Dampak besar juga muncul di sektor pembiayaan. Skema anggaran pemilu yang selama ini digabung, kini harus dihitung ulang dengan mempertimbangkan dua kali siklus logistik, pengamanan, dan dukungan teknis, baik di pusat maupun daerah.
“Kami juga akan menyusun skema penyelenggaraan pemilu nasional dan lokal yang tetap menjunjung prinsip efisiensi, tanpa mengorbankan kualitas demokrasi,” tegas Bahtiar.
Guncangan Sistemik, MK Nilai Sinkronisasi Pemilu Bermasalah
Putusan MK yang dibacakan oleh Ketua MK Suhartoyo pada Kamis (26/6/2025) mengabulkan sebagian permohonan yang diajukan oleh Perludem (Perkumpulan untuk Pemilu dan Demokrasi). Dalam amar Putusan Nomor 135/PUU-XXII/2024, MK menyatakan bahwa pelaksanaan pemilu nasional dan daerah secara serentak telah menimbulkan beban teknis dan kerumitan tata kelola demokrasi yang berlebihan.

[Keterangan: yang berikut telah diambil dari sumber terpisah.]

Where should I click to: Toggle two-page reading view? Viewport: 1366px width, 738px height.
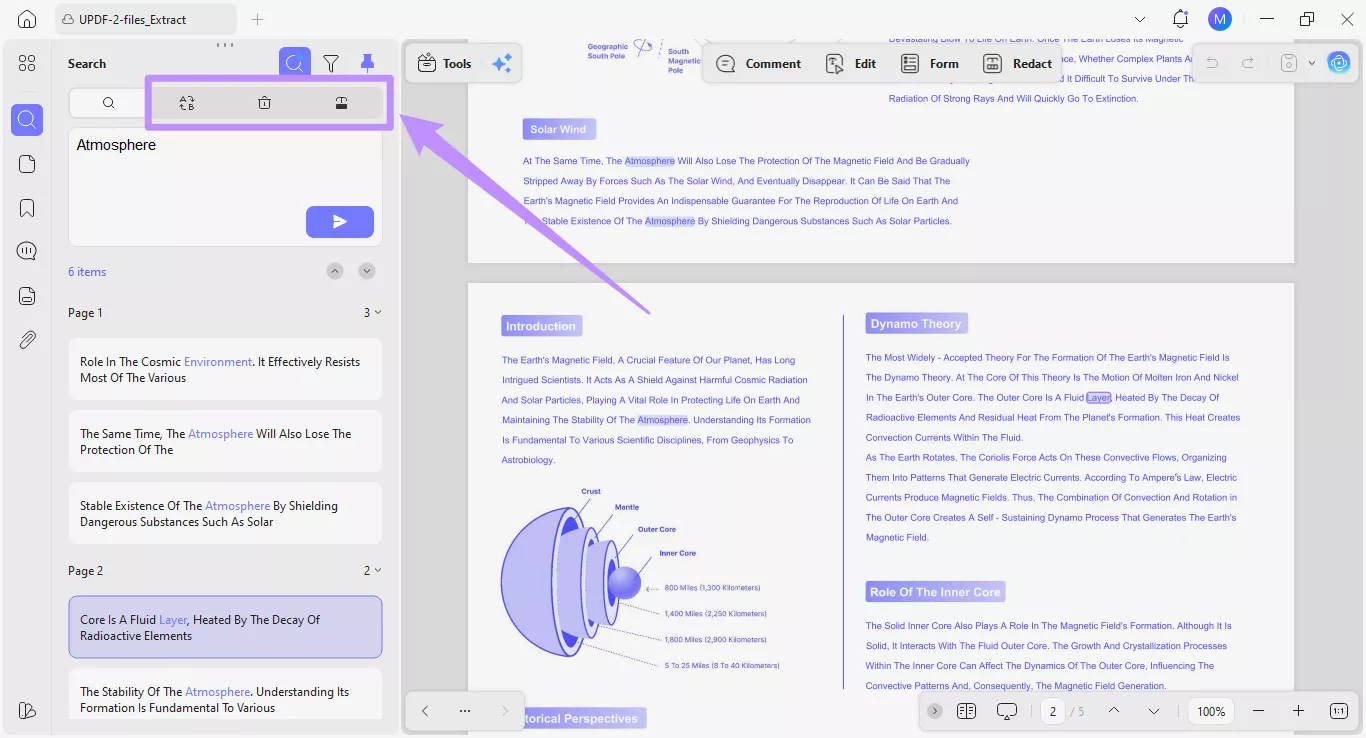coord(966,711)
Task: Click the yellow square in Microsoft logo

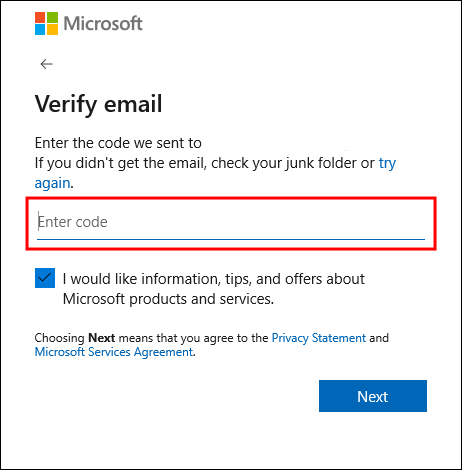Action: [52, 30]
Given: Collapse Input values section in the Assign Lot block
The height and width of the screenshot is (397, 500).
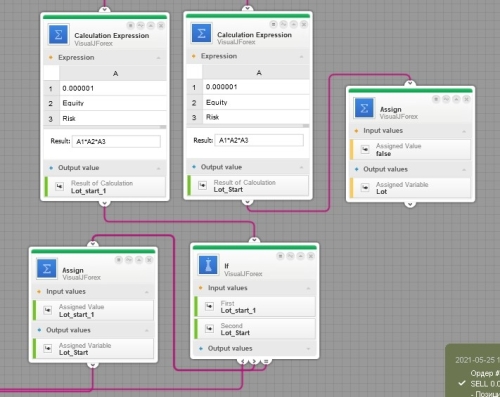Looking at the screenshot, I should 464,131.
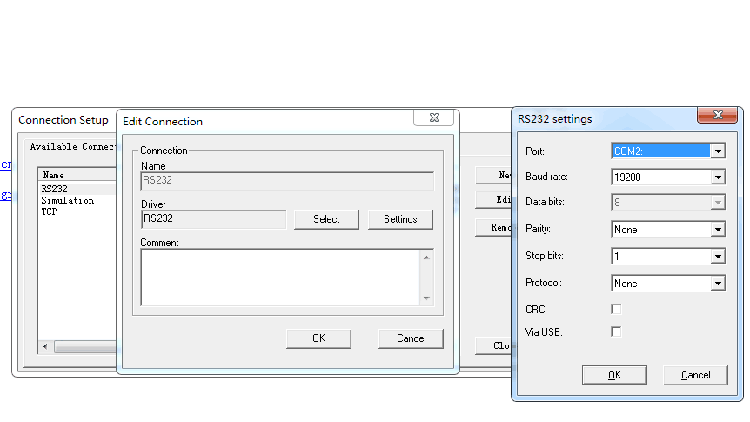Click the connections list left scroll arrow
This screenshot has height=422, width=750.
(x=45, y=347)
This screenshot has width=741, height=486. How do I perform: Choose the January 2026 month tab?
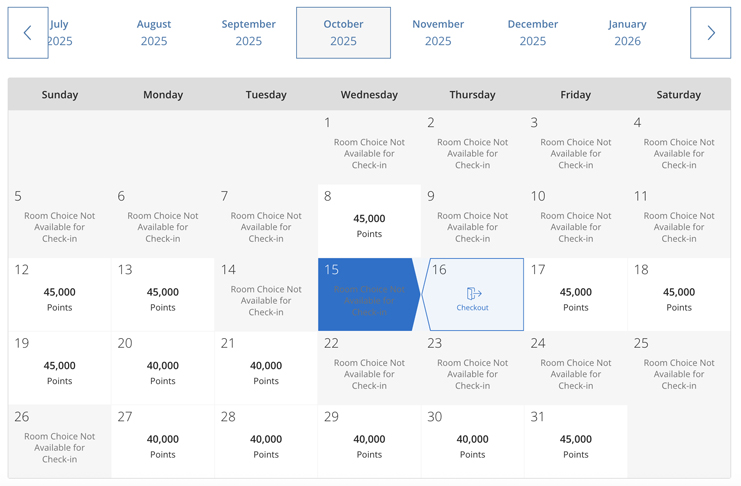coord(627,33)
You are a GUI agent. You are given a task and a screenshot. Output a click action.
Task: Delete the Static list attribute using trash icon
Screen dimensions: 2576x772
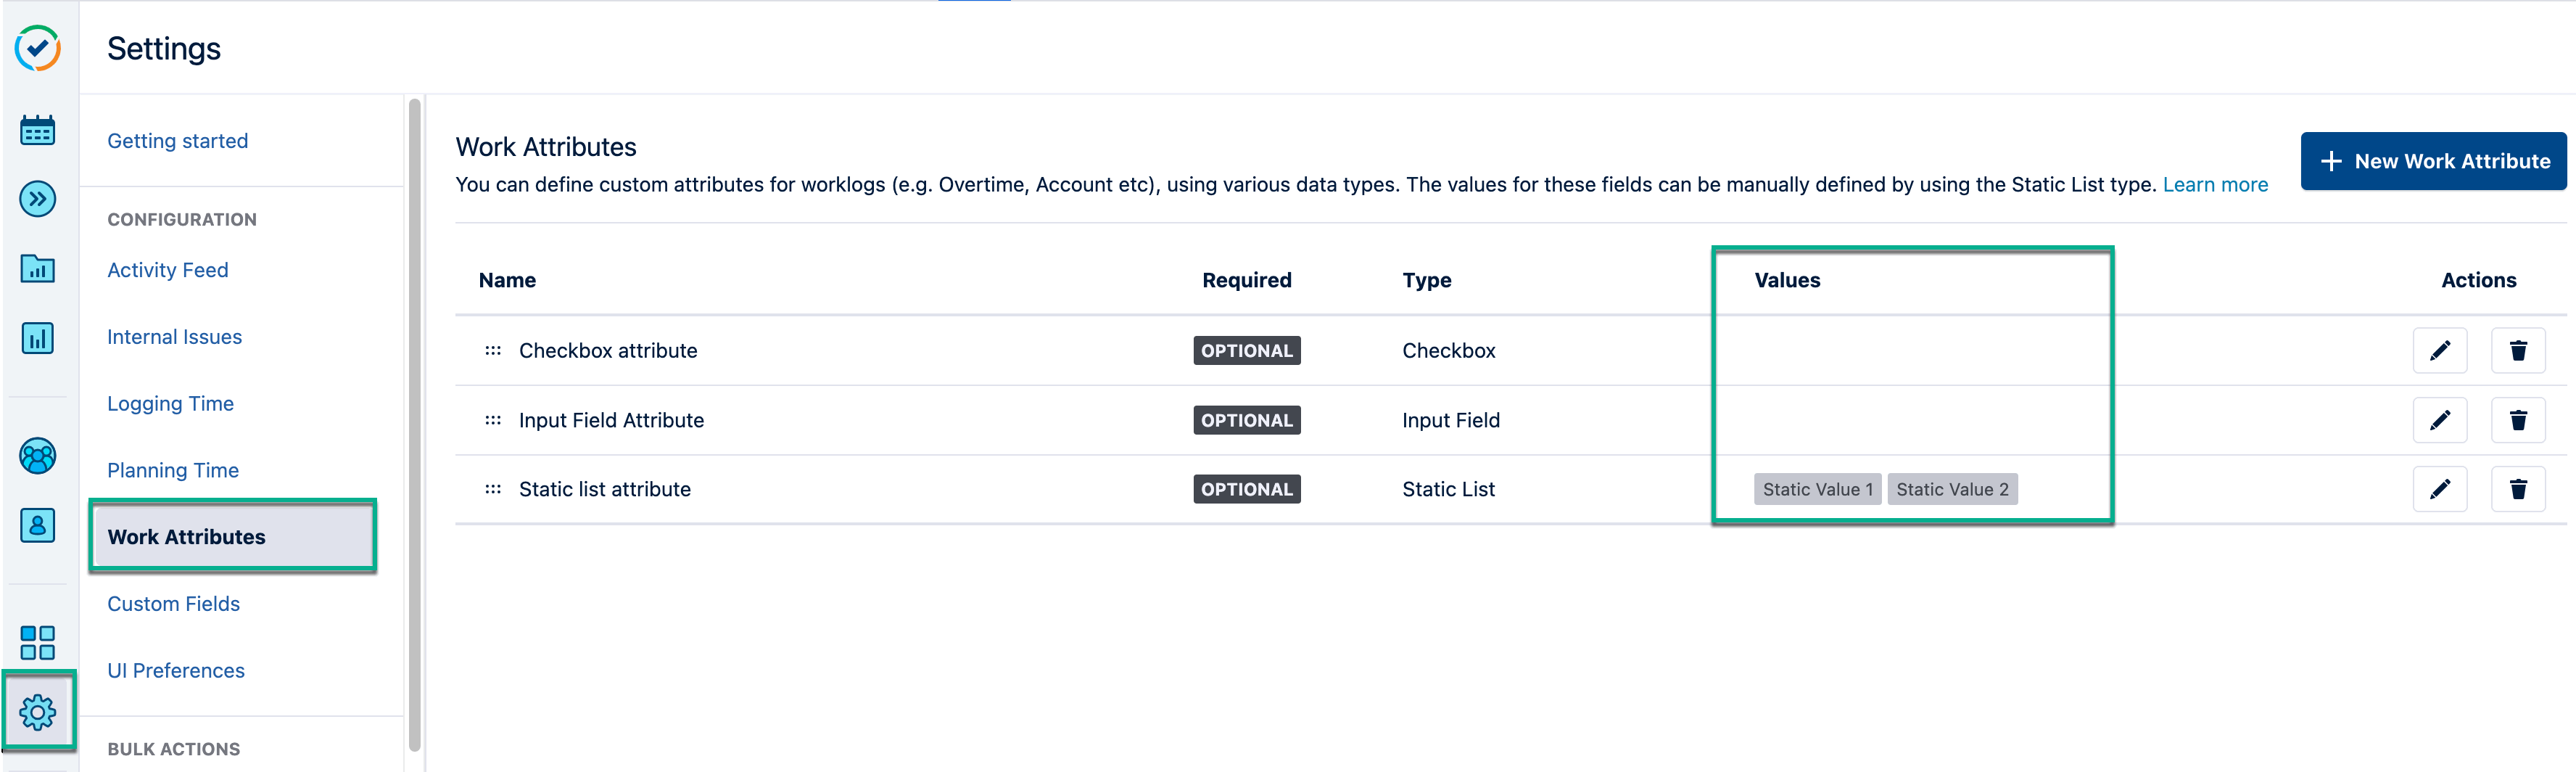coord(2519,489)
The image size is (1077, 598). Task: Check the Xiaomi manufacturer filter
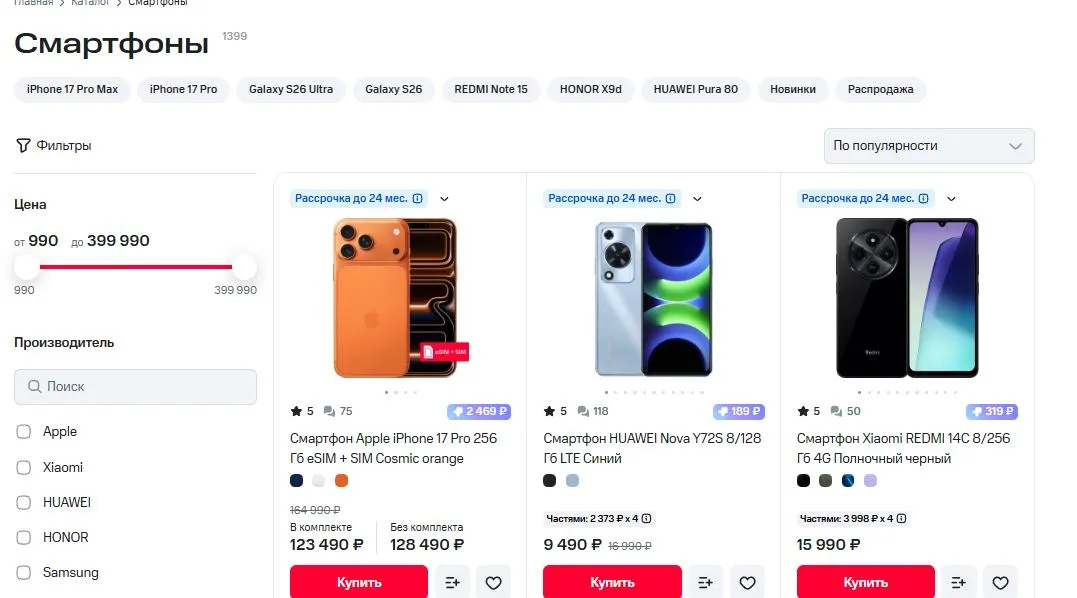tap(24, 468)
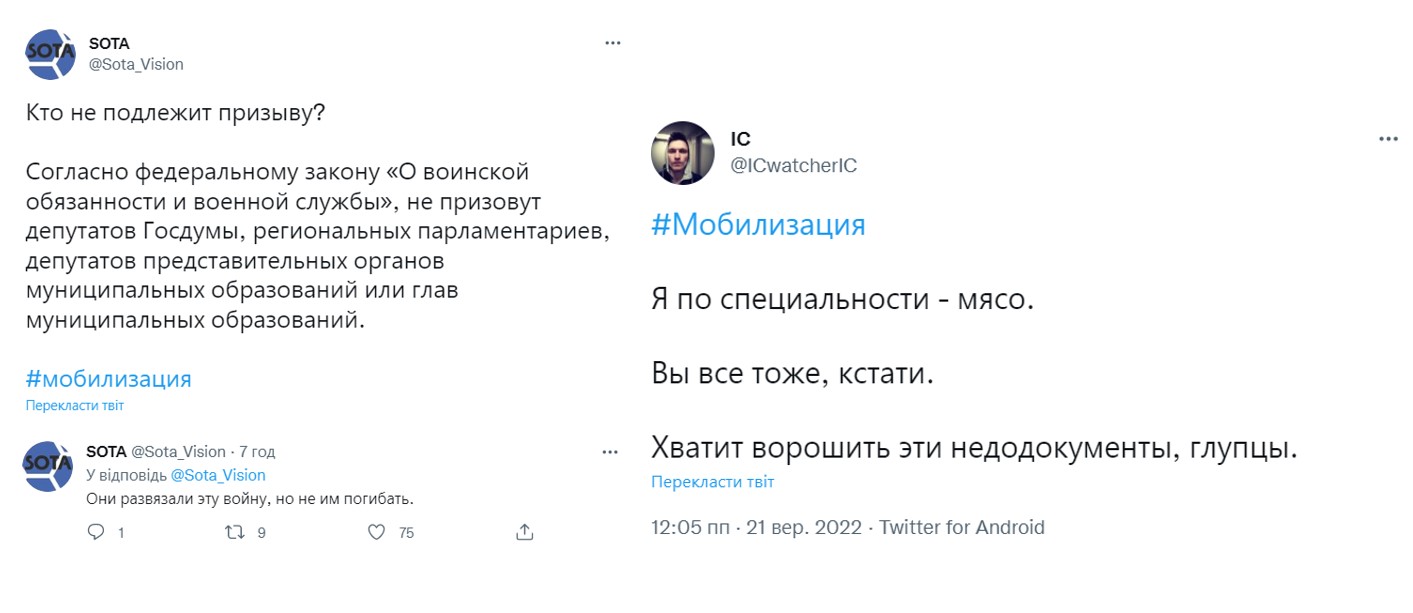
Task: Click the @Sota_Vision handle atop the main tweet
Action: tap(136, 64)
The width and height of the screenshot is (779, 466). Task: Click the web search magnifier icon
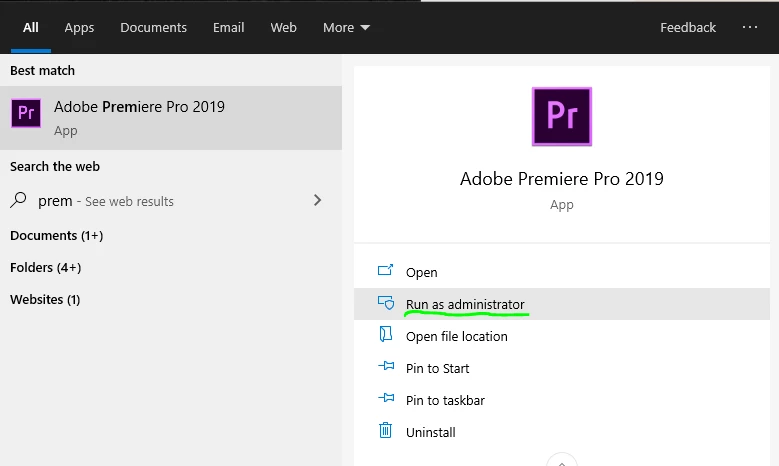click(x=19, y=201)
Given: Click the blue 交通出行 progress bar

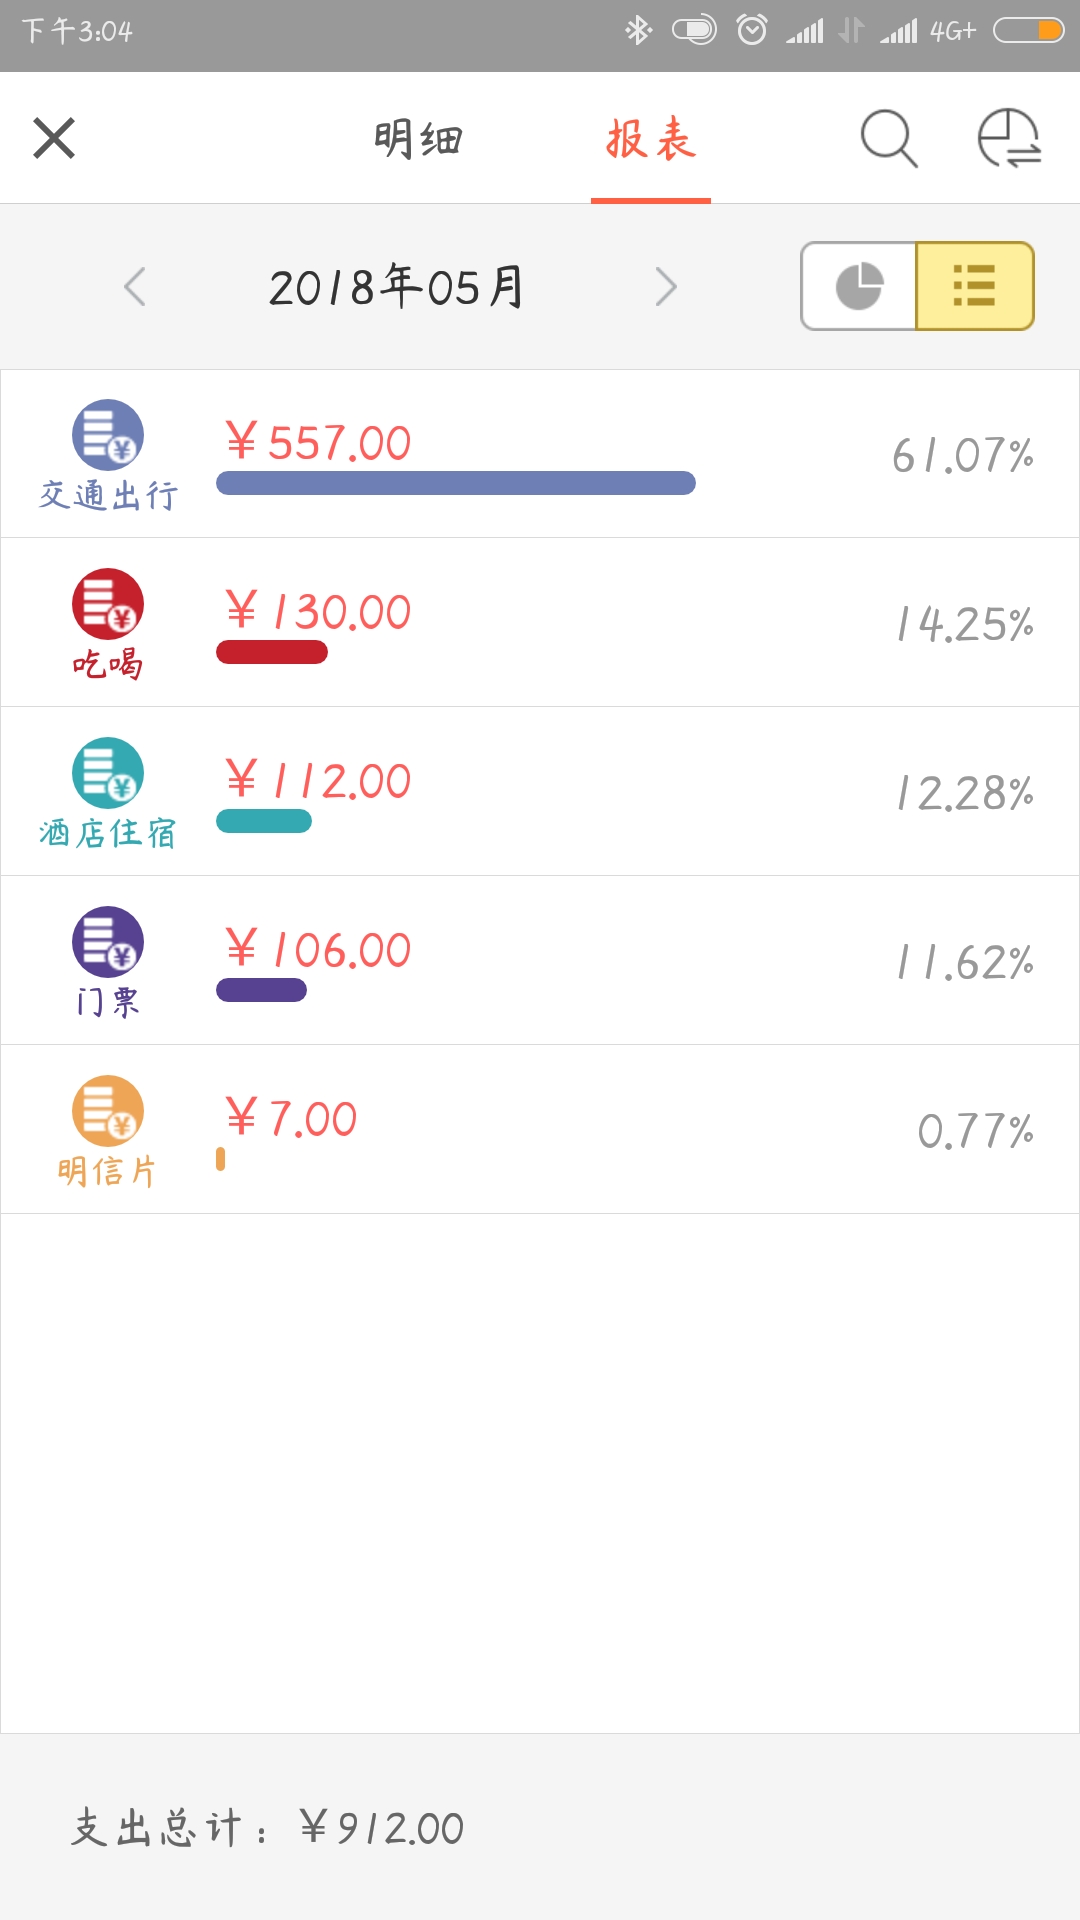Looking at the screenshot, I should pyautogui.click(x=456, y=483).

MK menetapkan bahwa setelah pemungutan suara untuk pemilu nasional—meliputi pemilihan DPR, DPD, serta Presiden dan Wakil Presiden—pemilu daerah harus dilakukan paling cepat 2 tahun dan paling lambat 2 tahun 6 bulan setelah pelantikan anggota legislatif atau eksekutif nasional.
Putusan ini sekaligus mengubah tafsir terhadap Pasal 167 ayat (3) UU No. 7 Tahun 2017 tentang Pemilu, yang sebelumnya mengharuskan seluruh pemilihan umum digelar secara serentak.
Potensi Perubahan Lanskap Politik Lokal dan Nasional
Dengan pemisahan jadwal, konsekuensi politiknya tidak kecil. Selain memperpanjang siklus pemilu, pemisahan ini bisa berdampak pada arus politik nasionalisasi di daerah, dinamika partai politik, serta efektivitas pemerintahan yang rentan diganggu oleh agenda elektoral berkepanjangan.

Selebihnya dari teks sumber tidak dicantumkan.